Records for processing -
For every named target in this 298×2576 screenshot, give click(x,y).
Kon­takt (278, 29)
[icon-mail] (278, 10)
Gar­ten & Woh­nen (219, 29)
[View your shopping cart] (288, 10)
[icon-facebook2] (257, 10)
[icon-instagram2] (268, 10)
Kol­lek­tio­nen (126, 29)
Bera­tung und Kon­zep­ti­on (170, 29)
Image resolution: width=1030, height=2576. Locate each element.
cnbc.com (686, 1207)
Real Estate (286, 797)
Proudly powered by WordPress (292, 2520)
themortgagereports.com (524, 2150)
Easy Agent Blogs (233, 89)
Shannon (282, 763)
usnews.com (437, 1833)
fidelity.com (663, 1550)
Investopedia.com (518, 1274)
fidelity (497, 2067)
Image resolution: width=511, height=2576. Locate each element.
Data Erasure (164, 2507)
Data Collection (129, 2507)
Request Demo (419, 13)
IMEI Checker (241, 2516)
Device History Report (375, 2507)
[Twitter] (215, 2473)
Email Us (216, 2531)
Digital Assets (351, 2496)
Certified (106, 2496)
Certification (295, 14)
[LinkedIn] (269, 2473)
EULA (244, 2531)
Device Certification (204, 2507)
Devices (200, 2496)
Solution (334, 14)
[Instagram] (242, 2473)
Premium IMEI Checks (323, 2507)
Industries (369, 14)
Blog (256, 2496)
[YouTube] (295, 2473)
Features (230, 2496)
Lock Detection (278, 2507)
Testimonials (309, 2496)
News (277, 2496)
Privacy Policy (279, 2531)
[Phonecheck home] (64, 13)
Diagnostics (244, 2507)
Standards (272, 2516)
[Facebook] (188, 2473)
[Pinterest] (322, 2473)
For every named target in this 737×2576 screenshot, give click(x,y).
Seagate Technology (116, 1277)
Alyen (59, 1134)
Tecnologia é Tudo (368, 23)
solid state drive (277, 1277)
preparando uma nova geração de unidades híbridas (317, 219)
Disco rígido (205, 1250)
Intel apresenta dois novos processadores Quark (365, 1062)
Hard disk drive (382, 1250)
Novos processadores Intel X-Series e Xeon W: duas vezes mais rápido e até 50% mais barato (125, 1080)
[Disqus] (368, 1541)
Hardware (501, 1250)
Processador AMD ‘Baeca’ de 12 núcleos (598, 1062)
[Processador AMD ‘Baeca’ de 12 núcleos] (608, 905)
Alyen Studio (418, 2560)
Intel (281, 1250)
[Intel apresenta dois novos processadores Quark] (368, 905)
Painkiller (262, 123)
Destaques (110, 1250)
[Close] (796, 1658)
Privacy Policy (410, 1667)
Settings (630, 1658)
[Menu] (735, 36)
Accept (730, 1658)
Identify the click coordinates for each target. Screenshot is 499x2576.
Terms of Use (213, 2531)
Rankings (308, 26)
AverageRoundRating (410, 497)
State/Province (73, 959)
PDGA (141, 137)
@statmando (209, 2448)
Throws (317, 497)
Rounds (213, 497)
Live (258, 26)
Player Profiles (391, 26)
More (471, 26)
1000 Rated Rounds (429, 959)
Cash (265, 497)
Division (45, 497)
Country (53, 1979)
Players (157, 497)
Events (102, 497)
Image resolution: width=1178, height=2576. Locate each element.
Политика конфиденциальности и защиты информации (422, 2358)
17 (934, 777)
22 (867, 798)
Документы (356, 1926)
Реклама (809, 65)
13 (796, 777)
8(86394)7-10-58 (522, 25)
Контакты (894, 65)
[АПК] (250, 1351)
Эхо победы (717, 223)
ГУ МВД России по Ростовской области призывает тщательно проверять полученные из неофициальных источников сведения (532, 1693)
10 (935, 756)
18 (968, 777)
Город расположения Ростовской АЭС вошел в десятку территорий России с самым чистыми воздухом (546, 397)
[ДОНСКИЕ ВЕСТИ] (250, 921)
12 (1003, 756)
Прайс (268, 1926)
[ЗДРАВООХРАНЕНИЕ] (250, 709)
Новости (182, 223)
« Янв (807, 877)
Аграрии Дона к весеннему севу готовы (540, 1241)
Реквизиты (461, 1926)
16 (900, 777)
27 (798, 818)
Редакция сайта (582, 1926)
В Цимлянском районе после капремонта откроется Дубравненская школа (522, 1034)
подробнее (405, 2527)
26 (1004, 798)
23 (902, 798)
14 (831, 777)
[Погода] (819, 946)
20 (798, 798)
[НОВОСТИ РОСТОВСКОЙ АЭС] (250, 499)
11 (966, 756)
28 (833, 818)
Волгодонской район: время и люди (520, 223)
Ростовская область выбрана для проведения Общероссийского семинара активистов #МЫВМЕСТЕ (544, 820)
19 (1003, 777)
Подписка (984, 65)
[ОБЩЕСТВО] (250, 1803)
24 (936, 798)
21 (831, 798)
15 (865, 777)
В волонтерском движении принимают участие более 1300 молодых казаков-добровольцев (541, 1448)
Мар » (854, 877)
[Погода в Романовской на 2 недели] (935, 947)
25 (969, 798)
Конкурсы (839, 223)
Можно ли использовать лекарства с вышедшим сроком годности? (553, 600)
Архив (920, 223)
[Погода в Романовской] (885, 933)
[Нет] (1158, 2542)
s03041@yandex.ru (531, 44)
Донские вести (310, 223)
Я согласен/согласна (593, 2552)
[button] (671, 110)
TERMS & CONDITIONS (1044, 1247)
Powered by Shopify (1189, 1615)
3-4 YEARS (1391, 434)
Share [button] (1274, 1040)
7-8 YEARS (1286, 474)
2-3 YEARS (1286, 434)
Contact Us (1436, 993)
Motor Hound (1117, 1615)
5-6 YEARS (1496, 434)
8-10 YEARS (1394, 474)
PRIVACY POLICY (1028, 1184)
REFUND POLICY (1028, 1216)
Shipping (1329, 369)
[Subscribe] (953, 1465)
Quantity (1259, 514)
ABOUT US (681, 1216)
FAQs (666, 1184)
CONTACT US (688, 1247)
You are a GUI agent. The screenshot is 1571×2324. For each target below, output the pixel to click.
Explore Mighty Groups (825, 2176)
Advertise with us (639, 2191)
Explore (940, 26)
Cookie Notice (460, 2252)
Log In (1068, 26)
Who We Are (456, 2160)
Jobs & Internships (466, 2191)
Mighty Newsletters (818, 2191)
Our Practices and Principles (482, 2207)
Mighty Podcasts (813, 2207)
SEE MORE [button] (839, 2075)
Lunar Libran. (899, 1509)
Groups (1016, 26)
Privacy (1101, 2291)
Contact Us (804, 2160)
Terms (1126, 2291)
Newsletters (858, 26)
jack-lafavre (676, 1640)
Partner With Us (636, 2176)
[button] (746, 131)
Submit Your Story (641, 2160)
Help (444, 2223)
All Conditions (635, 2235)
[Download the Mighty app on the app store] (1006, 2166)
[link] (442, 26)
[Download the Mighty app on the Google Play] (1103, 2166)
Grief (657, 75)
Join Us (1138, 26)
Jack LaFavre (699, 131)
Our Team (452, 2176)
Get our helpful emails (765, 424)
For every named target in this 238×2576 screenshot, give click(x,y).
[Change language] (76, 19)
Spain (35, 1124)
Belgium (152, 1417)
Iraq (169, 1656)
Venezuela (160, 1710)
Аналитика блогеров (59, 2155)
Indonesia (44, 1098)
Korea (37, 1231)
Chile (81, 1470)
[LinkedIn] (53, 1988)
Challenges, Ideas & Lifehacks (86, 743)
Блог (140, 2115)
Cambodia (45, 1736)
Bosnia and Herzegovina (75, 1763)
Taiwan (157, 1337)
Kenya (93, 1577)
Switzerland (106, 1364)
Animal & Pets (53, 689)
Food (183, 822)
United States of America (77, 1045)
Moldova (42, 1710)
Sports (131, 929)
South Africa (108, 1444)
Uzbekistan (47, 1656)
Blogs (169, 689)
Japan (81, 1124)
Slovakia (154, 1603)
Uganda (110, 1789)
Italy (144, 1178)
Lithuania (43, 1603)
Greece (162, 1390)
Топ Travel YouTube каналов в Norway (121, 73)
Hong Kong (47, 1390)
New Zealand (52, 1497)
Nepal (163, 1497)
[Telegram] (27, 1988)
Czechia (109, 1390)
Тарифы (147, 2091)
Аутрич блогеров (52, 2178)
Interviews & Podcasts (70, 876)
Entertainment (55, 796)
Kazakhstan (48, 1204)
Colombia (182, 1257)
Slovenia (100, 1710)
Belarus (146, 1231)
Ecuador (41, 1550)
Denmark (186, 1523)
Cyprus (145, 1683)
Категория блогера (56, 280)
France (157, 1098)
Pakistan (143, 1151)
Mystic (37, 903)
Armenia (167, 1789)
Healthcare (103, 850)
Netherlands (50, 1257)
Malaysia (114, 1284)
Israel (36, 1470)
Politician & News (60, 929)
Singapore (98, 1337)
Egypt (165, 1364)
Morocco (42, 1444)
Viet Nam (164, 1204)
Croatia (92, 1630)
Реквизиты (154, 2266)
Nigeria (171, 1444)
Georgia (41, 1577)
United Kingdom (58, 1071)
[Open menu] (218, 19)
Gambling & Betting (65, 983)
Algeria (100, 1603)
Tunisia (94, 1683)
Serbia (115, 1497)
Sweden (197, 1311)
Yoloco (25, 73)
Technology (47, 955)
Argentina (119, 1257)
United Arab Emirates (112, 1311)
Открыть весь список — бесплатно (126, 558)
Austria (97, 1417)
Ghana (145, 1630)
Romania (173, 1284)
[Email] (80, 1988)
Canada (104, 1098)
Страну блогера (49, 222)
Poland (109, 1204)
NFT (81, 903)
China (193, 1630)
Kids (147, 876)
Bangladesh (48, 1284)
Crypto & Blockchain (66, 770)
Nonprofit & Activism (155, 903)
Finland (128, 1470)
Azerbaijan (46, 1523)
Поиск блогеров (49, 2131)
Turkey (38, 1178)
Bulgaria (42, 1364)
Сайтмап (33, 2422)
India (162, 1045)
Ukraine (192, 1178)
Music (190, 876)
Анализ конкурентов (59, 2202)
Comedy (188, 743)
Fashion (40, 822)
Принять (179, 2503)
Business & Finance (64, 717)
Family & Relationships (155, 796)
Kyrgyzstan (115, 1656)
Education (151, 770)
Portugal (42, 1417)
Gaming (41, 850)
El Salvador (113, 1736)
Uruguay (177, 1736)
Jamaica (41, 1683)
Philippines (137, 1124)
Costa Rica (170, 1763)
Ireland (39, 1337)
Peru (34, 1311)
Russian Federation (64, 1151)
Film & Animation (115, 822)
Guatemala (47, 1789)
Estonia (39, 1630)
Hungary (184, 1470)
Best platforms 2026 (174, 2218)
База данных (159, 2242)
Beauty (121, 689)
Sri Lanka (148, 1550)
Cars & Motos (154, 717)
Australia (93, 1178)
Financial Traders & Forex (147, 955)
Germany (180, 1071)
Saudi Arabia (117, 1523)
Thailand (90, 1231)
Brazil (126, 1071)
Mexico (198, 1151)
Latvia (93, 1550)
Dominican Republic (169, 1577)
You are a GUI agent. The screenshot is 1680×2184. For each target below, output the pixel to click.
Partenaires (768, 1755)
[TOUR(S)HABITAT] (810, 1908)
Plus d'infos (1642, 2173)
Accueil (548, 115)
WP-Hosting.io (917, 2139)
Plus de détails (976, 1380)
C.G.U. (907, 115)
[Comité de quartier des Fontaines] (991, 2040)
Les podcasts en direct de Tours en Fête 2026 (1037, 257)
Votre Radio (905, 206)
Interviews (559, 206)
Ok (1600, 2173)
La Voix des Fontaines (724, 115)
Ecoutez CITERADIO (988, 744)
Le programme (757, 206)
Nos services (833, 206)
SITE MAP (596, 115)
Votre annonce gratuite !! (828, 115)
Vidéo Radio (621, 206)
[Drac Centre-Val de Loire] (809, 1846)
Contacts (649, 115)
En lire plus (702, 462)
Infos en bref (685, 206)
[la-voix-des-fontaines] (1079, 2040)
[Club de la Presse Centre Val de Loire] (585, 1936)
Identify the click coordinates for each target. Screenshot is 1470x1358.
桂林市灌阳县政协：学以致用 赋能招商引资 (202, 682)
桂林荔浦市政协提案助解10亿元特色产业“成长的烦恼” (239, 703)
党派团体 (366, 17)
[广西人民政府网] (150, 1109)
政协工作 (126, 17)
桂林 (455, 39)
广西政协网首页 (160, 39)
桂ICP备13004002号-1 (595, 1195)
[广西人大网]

Work instructions - Write down exactly the span of lines above from the one containing "Открыть весь список — бесплатно (126, 558)" to the one containing "Family & Relationships (155, 796)", both ends included.

Answer area -
Открыть весь список — бесплатно (126, 558)
Austria (97, 1417)
Ghana (145, 1630)
Romania (173, 1284)
[Email] (80, 1988)
Canada (104, 1098)
Страну блогера (49, 222)
Poland (109, 1204)
NFT (81, 903)
China (193, 1630)
Kids (147, 876)
Bangladesh (48, 1284)
Crypto & Blockchain (66, 770)
Nonprofit & Activism (155, 903)
Finland (128, 1470)
Azerbaijan (46, 1523)
Поиск блогеров (49, 2131)
Turkey (38, 1178)
Bulgaria (42, 1364)
Сайтмап (33, 2422)
India (162, 1045)
Ukraine (192, 1178)
Music (190, 876)
Анализ конкурентов (59, 2202)
Comedy (188, 743)
Fashion (40, 822)
Принять (179, 2503)
Business & Finance (64, 717)
Family & Relationships (155, 796)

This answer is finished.